I think it would be a HUGE red flag for me if the prospective K teacher refused to talk me me. This is a public school, correct? Have you spoken to the principal? I would also speak to his current preschool teacher more about WHY he doesn't play (or doesn't want to play) w/ the kids in his class. He is 4 and a half, right? This could indicate a problem. Does he play w/ anyone? Neighborhood kids? How many yrs did he attend preschool? Has he made any progress socially? Any developmental issues like speech delay? What does his current teacher think?
Anonymous
My son repeated his Pre-K class. We had several discussions with his teacher and we decided that it would be best. She assured us that she alternates her lesson plans in a two-year cycle, so he wouldn't be bored. He has been doing very well, hasn't been bored, and is looking forward to kindergarten next year.
Anonymous
OP here: Yes, its a public school. And yes, it bothers me (quite a bit) that the K teacher won't speak to us, but my understanding is that it is the principal himself who discourages (or disallows?) the K teachers from speaking to prospective parents. But by all accounts, this is otherwise a good school, and barring something more terrible, we're committed to sending our children there. I thought about calling the county offices, but I really don't want to make a huge stink over it lest I be labeled as "that parent" before my kids even start there. So for now, I feel the best course of action is to be disappointed and let it be.

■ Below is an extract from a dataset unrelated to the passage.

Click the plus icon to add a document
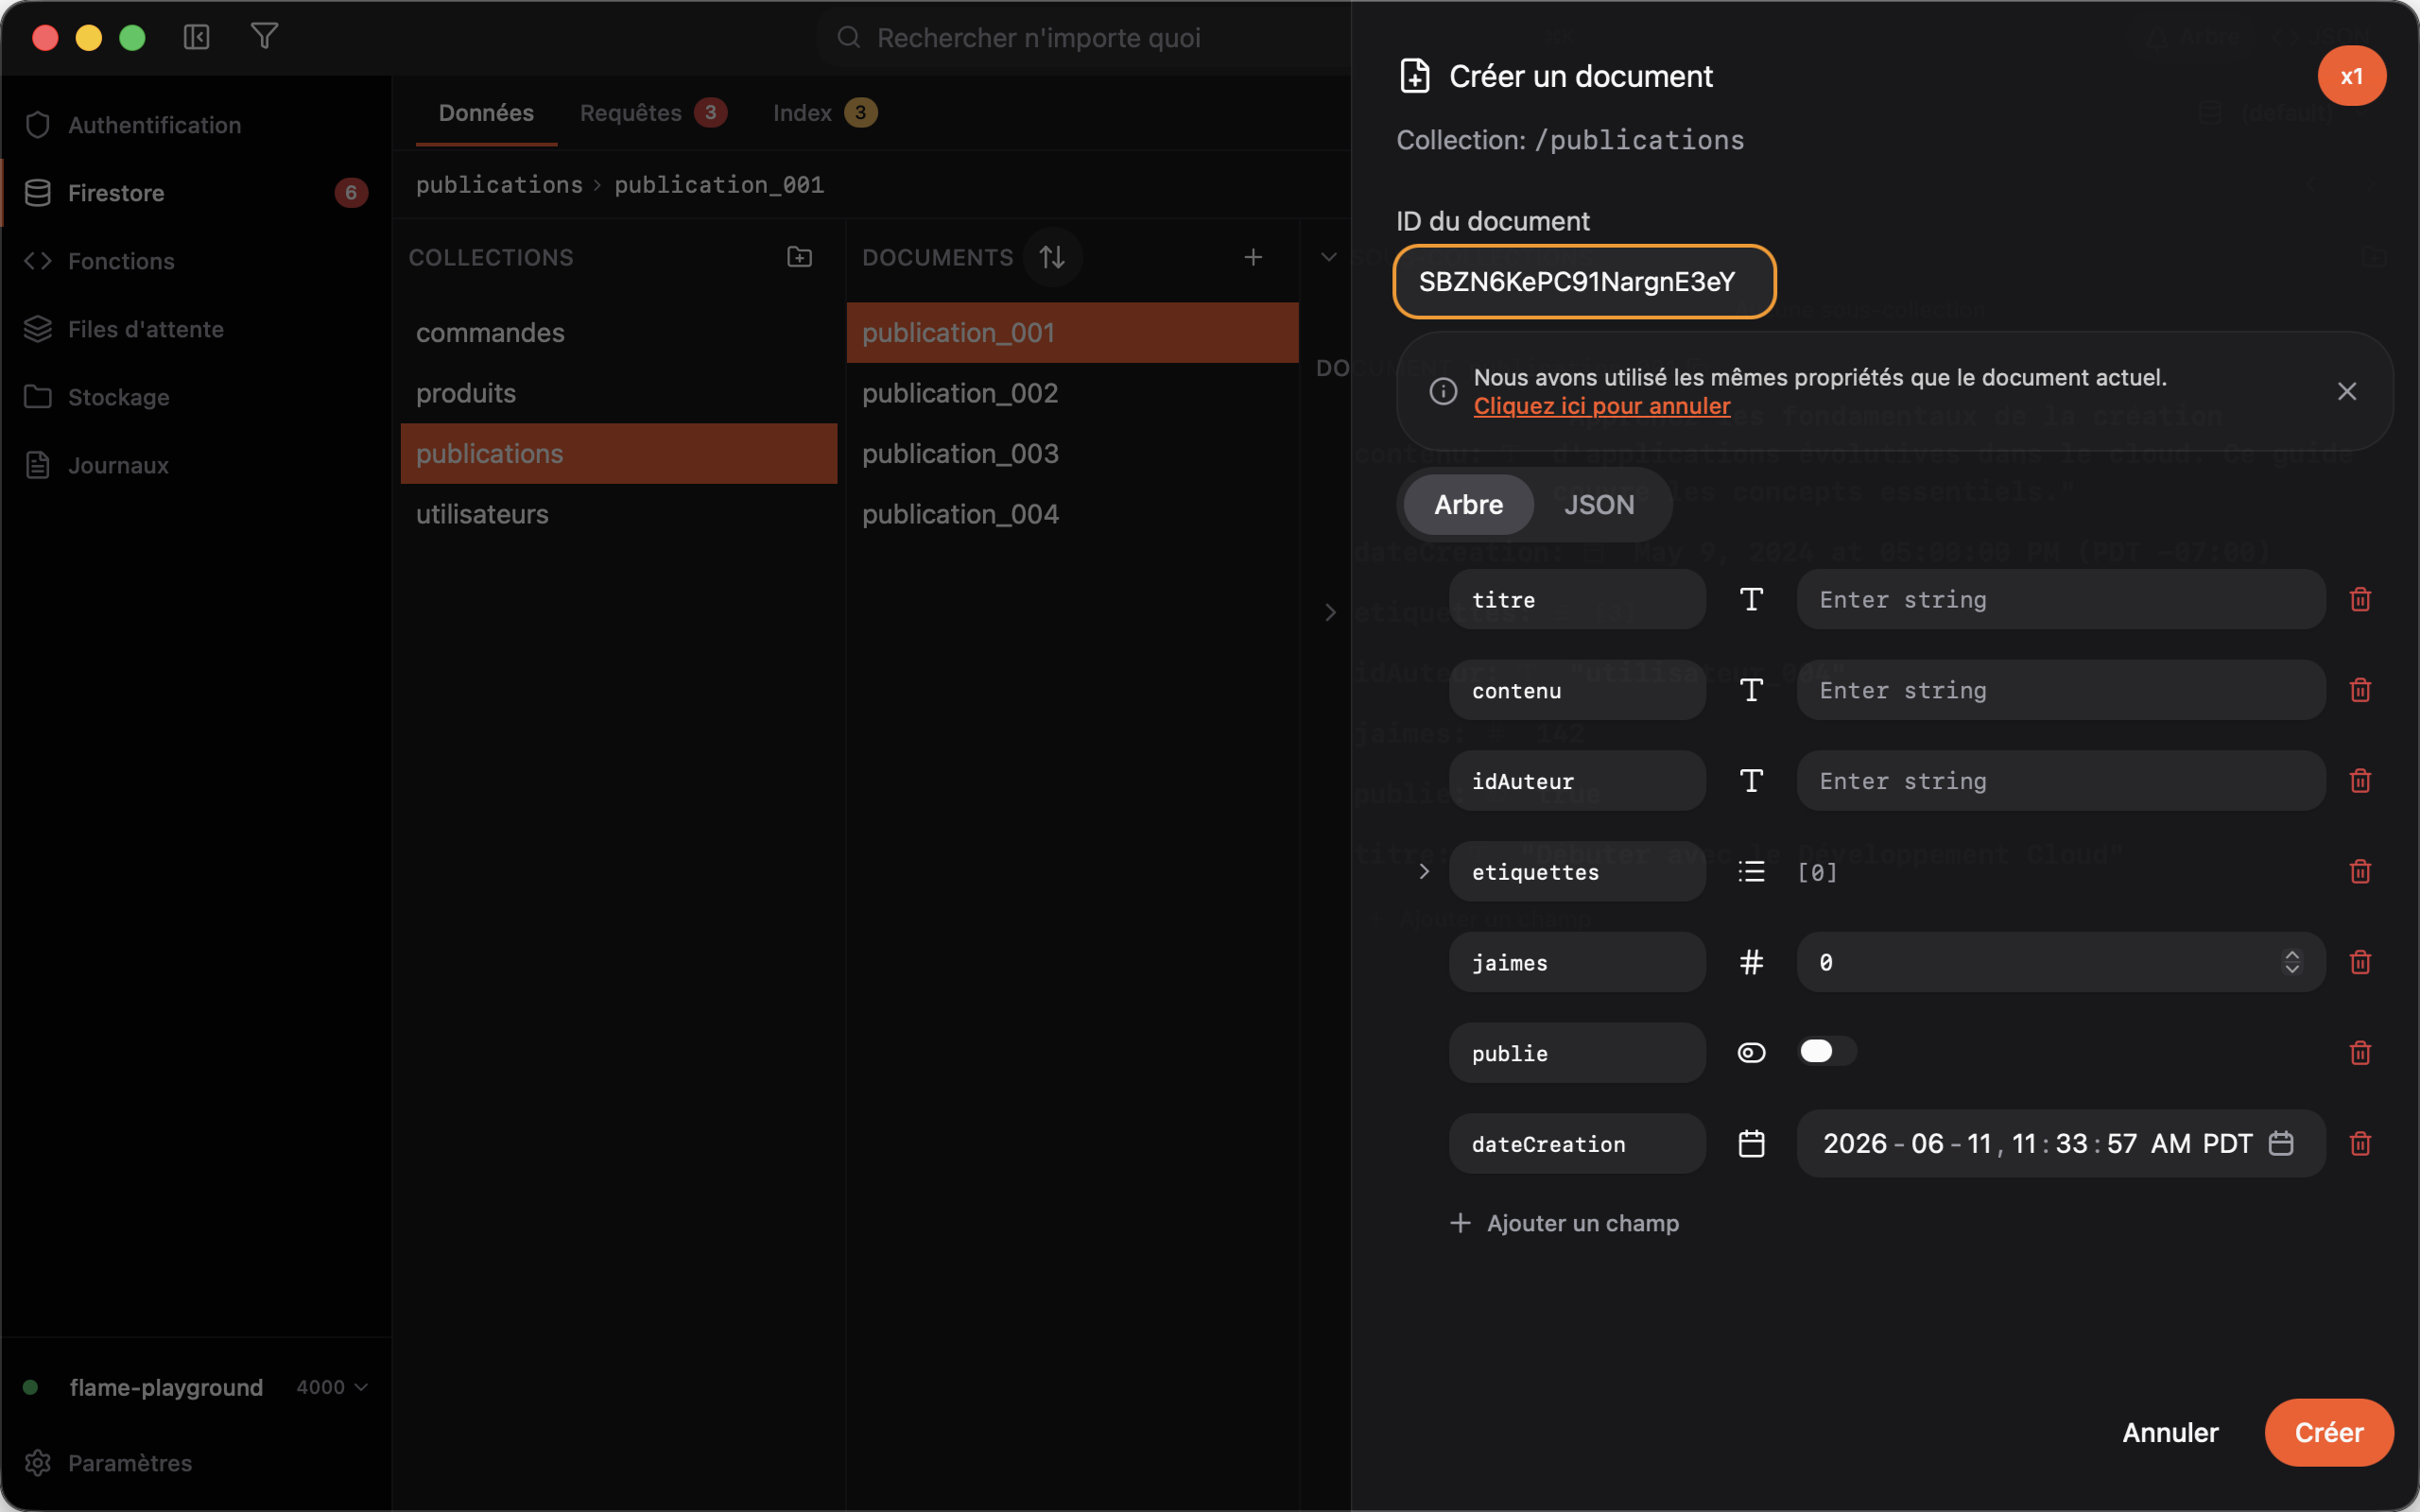Viewport: 2420px width, 1512px height. [x=1253, y=257]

The preschool teacher thinks he is just a little behind socially (probably coupled with a healthy dose of shyness that may or may not be related to his age), but I don't think anyone really knows what is going through his brain, or "why" he doesn't play. It seems he just doesn't know how to engage with other kids (his age and older), either that or he feels intimidated and doesn't want to engage with them. There are no other delays, he's very articulate, really bright (aren't they all!), coordinated, etc. He tends to gravitate towards the girls (if anyone) as he prefers more gentle types of play. He hates rough housing and really physical types of play.

He plays GREAT with his 2.5 year old brother. They are inseparable. And he has a little girl friend who is about 6 months younger than he is, and he plays great with her. But he really struggles to play with kids his age and older. This is his second year of preschool.